A team of scientists from the USA and Germany has recently studied the evolution of severe acute respiratory syndrome coronavirus 2 (SARS-CoV-2) in a representative set of sequences from the USA collected between 2020 and 2021. The findings reveal that the viral genome has accumulated multiple mutations over time with only occasional loss of mutation. The main driving forces behind such genetic variations include widespread infection and superspreader events. The study is currently available on the bioRxiv* preprint server.

Background
Within one year of its emergence, SARS-CoV-2, the causative pathogen of coronavirus disease 2019 (COVID-19), has infected 110 million people and claimed 2.4 million lives globally. SARS-CoV-2 is a single-stranded, positive-sense, enveloped virus of the Coronaviridae family. Among various proteins present on the viral envelope, the spike glycoprotein is the most immunogenic component because of its direct involvement in the viral recognition and entry processes. Any alteration in the amino acid sequences of the viral open reading frames (ORFs), which encode essential viral proteins, can lead to the development of new viral variants. Compared to other RNA viruses, mutations occur less frequently in SARS-CoV-2 because of the presence of 3’-5’ exoribonuclease proofreading ability. However, evidence suggests that most of the single nucleotide substitutions observed in SARS-CoV-2 are likely caused by RNA editing deaminases, which generally target adenine and cytosine bases to cause transition mutations.
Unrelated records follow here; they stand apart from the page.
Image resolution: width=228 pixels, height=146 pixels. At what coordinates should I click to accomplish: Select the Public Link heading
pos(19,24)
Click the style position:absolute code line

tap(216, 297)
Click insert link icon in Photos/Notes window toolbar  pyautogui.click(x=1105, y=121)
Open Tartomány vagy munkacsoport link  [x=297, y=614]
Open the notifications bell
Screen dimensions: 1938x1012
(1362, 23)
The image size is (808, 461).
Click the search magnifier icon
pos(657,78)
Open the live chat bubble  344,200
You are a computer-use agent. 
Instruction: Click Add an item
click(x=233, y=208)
In addition, several recombination mutations via template strand switching have been documented in SARS-CoV-2.
In the current study, the scientists have investigated the incidence of SARS-CoV-2 mutations that appeared during 2020 in the United States and derived a set of mutational signatures representing distinct viral variants. Based on the mutational signatures, they have aimed to identify new variants or new mutations in previous variants that have been introduced from different regions worldwide. They have studied a representative set of sequences that cover the entire SARS-CoV-2 genome in the United States.
Important observations
For the analysis, the scientists collected more than 8000 full-length SARS-CoV-2 sequences from COVID-19 patients between January 2020 and January 2021. They identified multiple distinct SARS-CoV-2 variants, including the original Wuhan strain and its subvariants carrying minor mutations; and two varieties of the European strain with D614G mutation. The European strain rapidly acquired multiple mutations that ultimately resulted in a new homegrown dominant variant, s48. They observed that instead of a recombination event, these mutations actually resulted from the acquisition of single nucleotide substitutions that rapidly increased in frequency due to superspreader events.
Importantly, they observed that the major USA variants accumulated an increasing number of mutations over time, indicating the fact that the emergence of novel mutations can increase with uncontrolled viral transmission and that the newly emerged variants may influence the effectiveness of therapeutics antibodies and vaccines. Specifically, they observed that during 2020, more than 20 amino acid substitution mutations occurred in the spike protein, and many of these mutations are still remaining in the population at a low frequency. This indicates that these substitution mutations are increasingly accumulating over time with a minimal loss from the population through genetic drift.